La tua pianta grassa è lì, sul davanzale, e da un giorno all’altro comincia ad avere foglie molli, base scura o un aspetto spento. In quei casi il sospetto più frequente è giusto: spesso sta marcendo, quasi sempre per troppa acqua. Le succulente immagazzinano riserve nei tessuti, quindi sopportano meglio un po’ di sete che un terriccio costantemente bagnato.

I segnali da riconoscere subito

Ci sono sintomi molto comuni che aiutano a capire se il problema è il marciume radicale:

  1. Foglie molli o traslucide, mentre il terriccio resta umido per giorni.
  2. Fusto scuro alla base, segno che il marciume sta salendo.
  3. Odore sgradevole o radici nere e viscide quando si estrae la pianta.
  4. Crescita lenta, perdita di turgore, colore meno vivo.

Chi coltiva succulente da tempo di solito non segue un calendario fisso. Guarda il terreno, solleva il vaso, controlla luce e temperatura. È un’abitudine semplice, ma fa molta differenza.

Perché succede

La causa principale è l’eccesso di irrigazione. Quando il substrato resta zuppo, le radici vanno in asfissia radicale, cioè non riescono più a respirare bene. A quel punto funghi e batteri trovano l’ambiente perfetto.

Altri fattori aggravano il problema:

  • Vaso senza fori o acqua nel sottovaso
  • Terriccio universale troppo torboso, che trattiene umidità
  • Alta umidità ambientale e poca ventilazione
  • Poca luce, che rallenta l’asciugatura del substrato
  • Parassiti come la cocciniglia, che indeboliscono la pianta

Come salvarla

Se il marciume è agli inizi, si può intervenire bene.

  1. Sospendi subito l’acqua.
  2. Estrai la pianta dal vaso e controlla le radici.
  3. Elimina con forbici sterilizzate tutte le parti nere, molli o vuote.
  4. Lascia asciugare i tagli all’aria per 24 o 48 ore.
  5. Rinvasa in un contenitore con fori, usando un substrato molto drenante, sabbioso o minerale.
  6. Aspetta 7 o 10 giorni prima di annaffiare di nuovo.

Se la base è troppo compromessa, spesso i vivaisti consigliano di salvare la parte sana e farla radicare come talea.

Prevenzione semplice, ma decisiva

Annaffia solo quando il terreno è asciutto in profondità, non “ogni tot giorni”. Tieni la pianta in un punto luminoso, arieggiato e asciutto.
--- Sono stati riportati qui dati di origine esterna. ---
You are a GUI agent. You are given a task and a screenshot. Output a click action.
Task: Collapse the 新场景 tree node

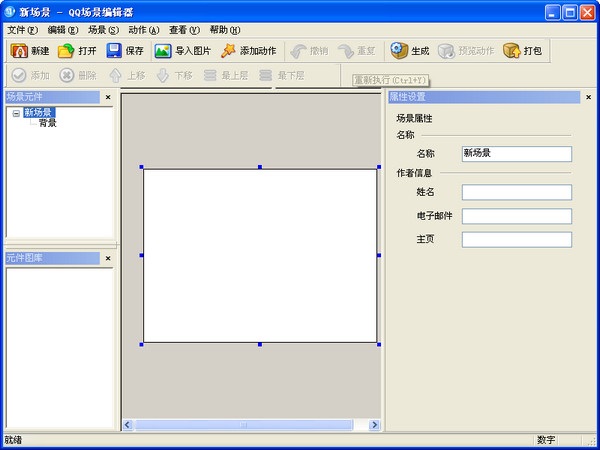(16, 113)
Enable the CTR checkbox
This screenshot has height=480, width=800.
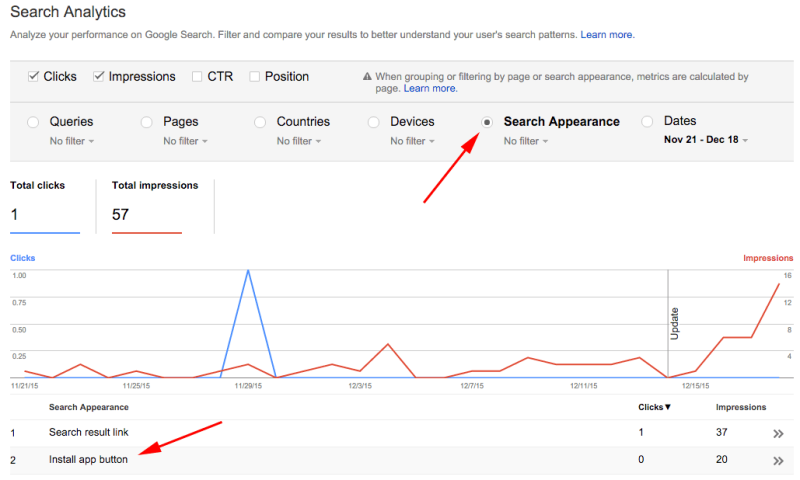pyautogui.click(x=197, y=76)
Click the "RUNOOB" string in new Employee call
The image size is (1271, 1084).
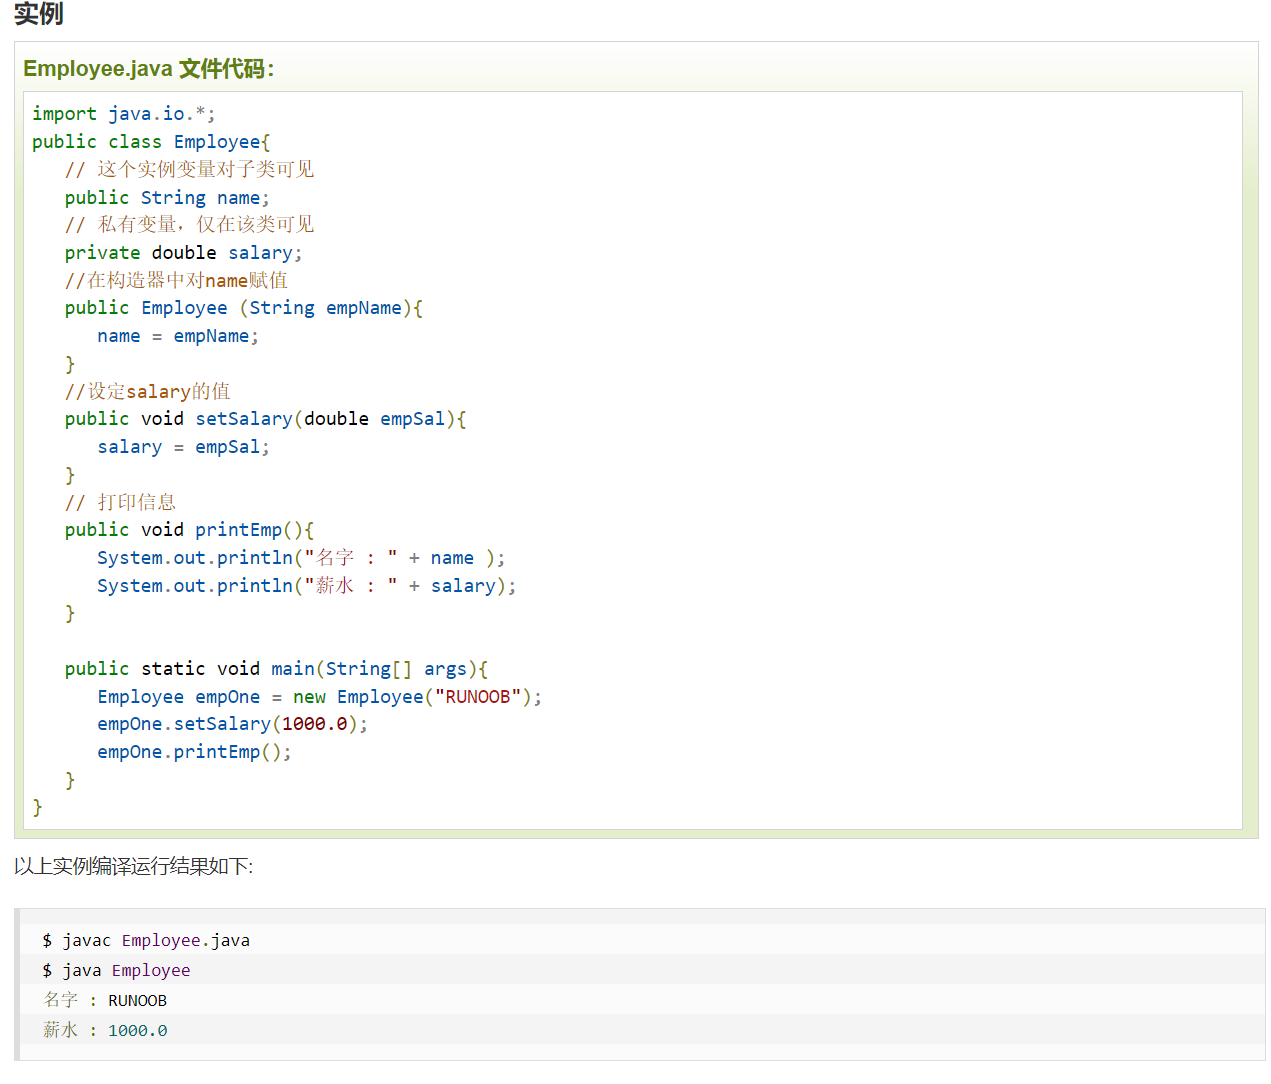(478, 697)
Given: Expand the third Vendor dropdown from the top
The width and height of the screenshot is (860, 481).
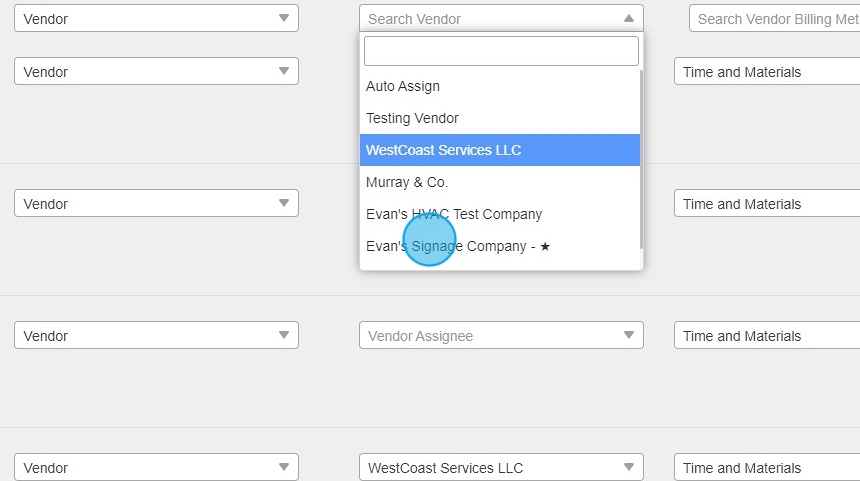Looking at the screenshot, I should click(x=156, y=204).
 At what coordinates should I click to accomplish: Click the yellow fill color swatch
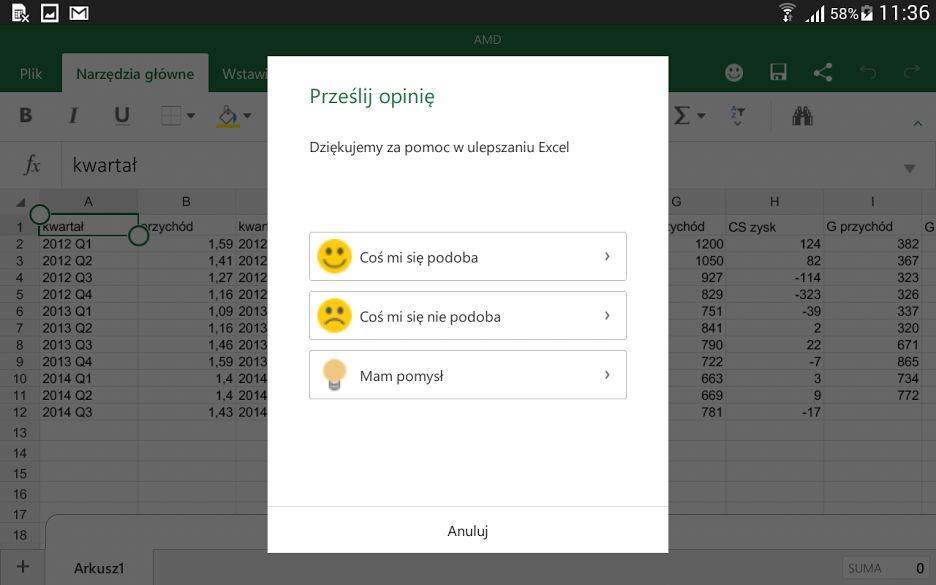(x=229, y=115)
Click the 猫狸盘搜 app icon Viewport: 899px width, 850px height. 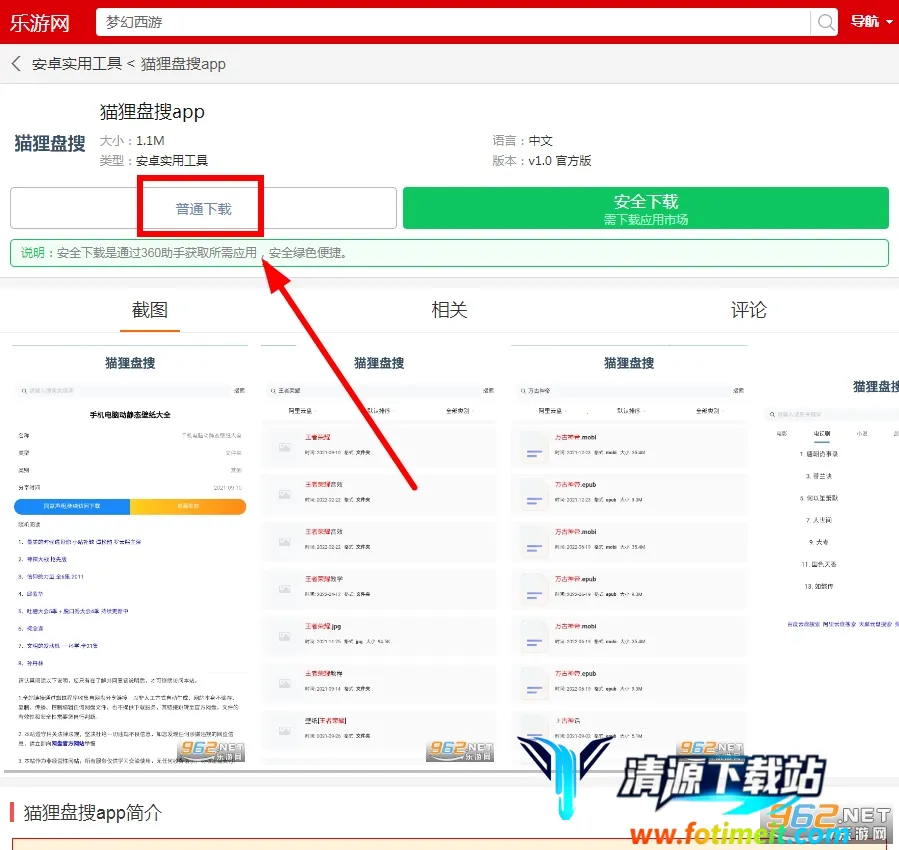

Un buon drenaggio conta più di qualunque concime, e il valore dell’intervento cambia molto in base a specie, stagione e stato della pianta.

Nella pratica quotidiana, la regola più utile è questa: se hai un dubbio, aspetta un giorno in più prima di bagnare. Per le piante grasse, spesso è proprio quella piccola attesa a evitare il marciume.